Transforming ocean surveying by the power of DL and statistical methods

Work packages

1. WP1 Bayesian deep learning:

DL methods frequently run into problems due to their difficulty coping with uncertainty.  One of the main advantages of the Bayesian approach is the possibility of dealing with uncertainty through sampling from the posterior distribution. Moreover, relevant prior information regarding the variables subjected to inference can easily be incorporated in the developed Bayesian model.

Important research directions in this work package include:

i) Knowledge-driven prior models

ii) Sparse networks for more efficient computation

iii) Connections between DL and Lassonet

iv) New knowledge about Lottery winning tickets in DL.

After a posterior model for all parameters is available, this can be used for future predictions. Moreover, it can be used as prior model for future areas of similar tasks. This work package is performed in close collaboration with Visual Intelligence where one of the underlying goals is to obtain precise uncertainty estimates for DL methods. Another important collaborator here is FFI through the project Fast uncertainty estimation in deep learning applied to object recognition in sonar images financed by RCN where the underlying goal is to speed up DL methodology by using sparse networks.  Utilizing sparse networks may also lead to models that are easier to interpret. More efficient methods developed in this work package will also be very useful in the pipeline for the industry partners Argeo and Multiconsult. The more theoretical parts (i), iii) and iv) above) of this work package will be performed in close collaboration with Integreat, a center of excellence financed by RCN. Since computational issue is an important limiting factor, it may be necessary to speed up the training phase by parallelization so that e.g., different network models are trained by different processors. This will be performed using available computer resources at University of Tromsø (UiT).

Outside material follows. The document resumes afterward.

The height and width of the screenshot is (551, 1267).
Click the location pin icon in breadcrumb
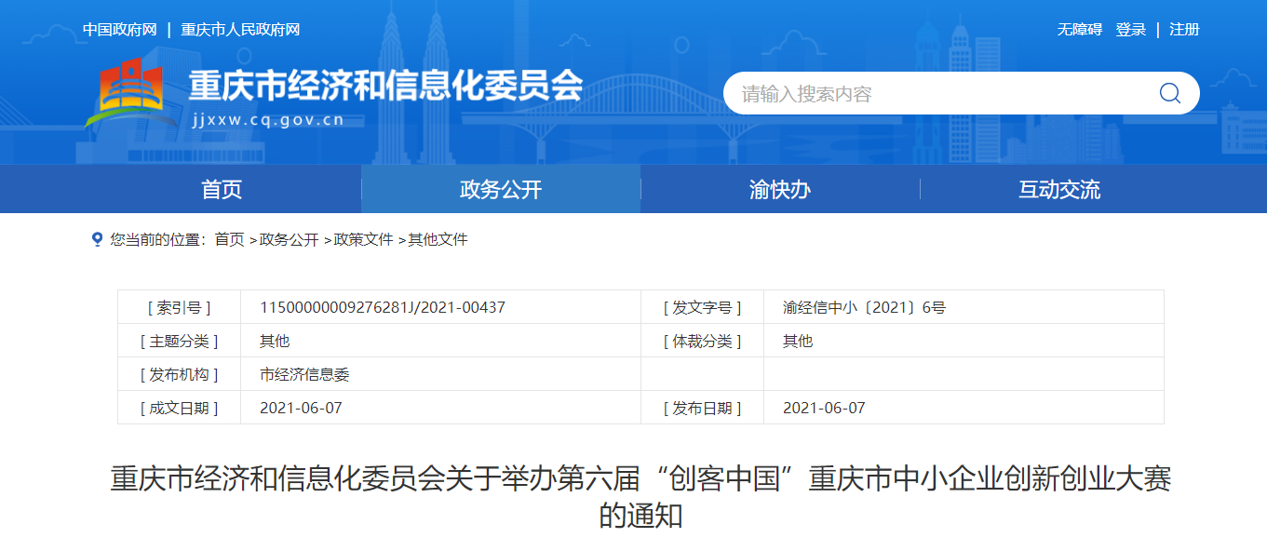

2. WP2 Novel approaches to heterogeneous data

This work package aims at developing novel directions within classification where the data input to the classifier contains many very heterogeneous sources, which in the machine learning frequently is denoted as multimodal data. In our test case for the classification of a set of objects, this is highly relevant because we will in fact have multiple sources of information available. To be specific, these sources include digital 2D images, acoustic images, and video sequences. On top of this, we have auxiliary data given as e.g., contextual descriptions of sediment samples, including geographical location, selected physical and chemical properties, in addition to water column (current speed, temperature, salinity etc.) and various seabed geophysical measures such as multibeam (MBES), backscatter data, side scan sonar etc.

One important research direction will be a combination of the different data sources using the DIVAS methodology developed by Professor Marron who is one of the important project collaborators.  Novel development with application to both geoscience and medicine will be developed during postdoc Myrvoll-Nilsen’s visit to UNC at Chapel Hill where he collaborates closely with Marron and his coworkers. A crucial idea in DIVAS is how knowledge on the sources’ correlation and variation, and most importantly their joint variation, can be used to improve classification results.

Another crucial research direction in this work package concerns self-supervised learning (SSL) which in essence means to learn pattern from massive data sets where only little or no labelled data exist.  SSL has in recent years gained momentum through impressive results in many applications. The underlying idea in SSL methods is to construct a pretext task that a network should solve based on the data samples only. After the deep network is trained in the pretext task, it is used to generate inner representations of the data samples and solve the down-stream task. Impressive results obtained so far for microfossils in Martinsen et al. (2024), indicate that this indeed is a very valuable direction for future research. By linking the classifier to various auxiliary data this project enables multiproxy analysis of relationships between marine fauna, flora and physical/chemical parameters. This further allows for improved interpretation of the seabed environment both in relation to natural variability and anthropogenic impacts (e.g., pollution, ocean acidification and climate change).

 3. WP3 Multimodal imaging

The aim of this work package is producing data for training algorithms to automatically identify macro- and microelements of interest at and in the seabed from acoustic (sonar) data, video sequences and digital photos. On the macroscale the data is used to train algorithms to identify seabed types, selected marine habitats and their fauna and flora and large-scale natural and man-made/derived objects. On the micro-scale, data is extracted from marine sediments. Here the focus is on training algorithms to identify groupings within the foraminiferal micro fauna (presence/absence, overall abundance of types (planktic, agglutinated and calcareous benthic) and indicator species) and presence/absence of microplastic particles and their overall abundance.

The produced data can be used in mapping of the seafloor and to identify the state of the marine environment in a particular area prior to and after e.g., establishment of fish farms, construction of oil/gas installations, and deposition of terrestrial waste or other major disturbances. Additionally, it will potentially aid identification of unknown vulnerable areas/niches of high marine conservation value, which in turn can be submitted to further examination at both macro- and micro-scale. The automatic identification of macro- and micro-scale marine data enables a more comprehensive and cost-effective data acquisition from the marine environment. In combination, such data allow for expanded elucidation of causes and effects of natural and anthropogenic influence, including climate change and ocean acidification, as well as facilitating a more holistic evaluation of the state of the marine environment and its development.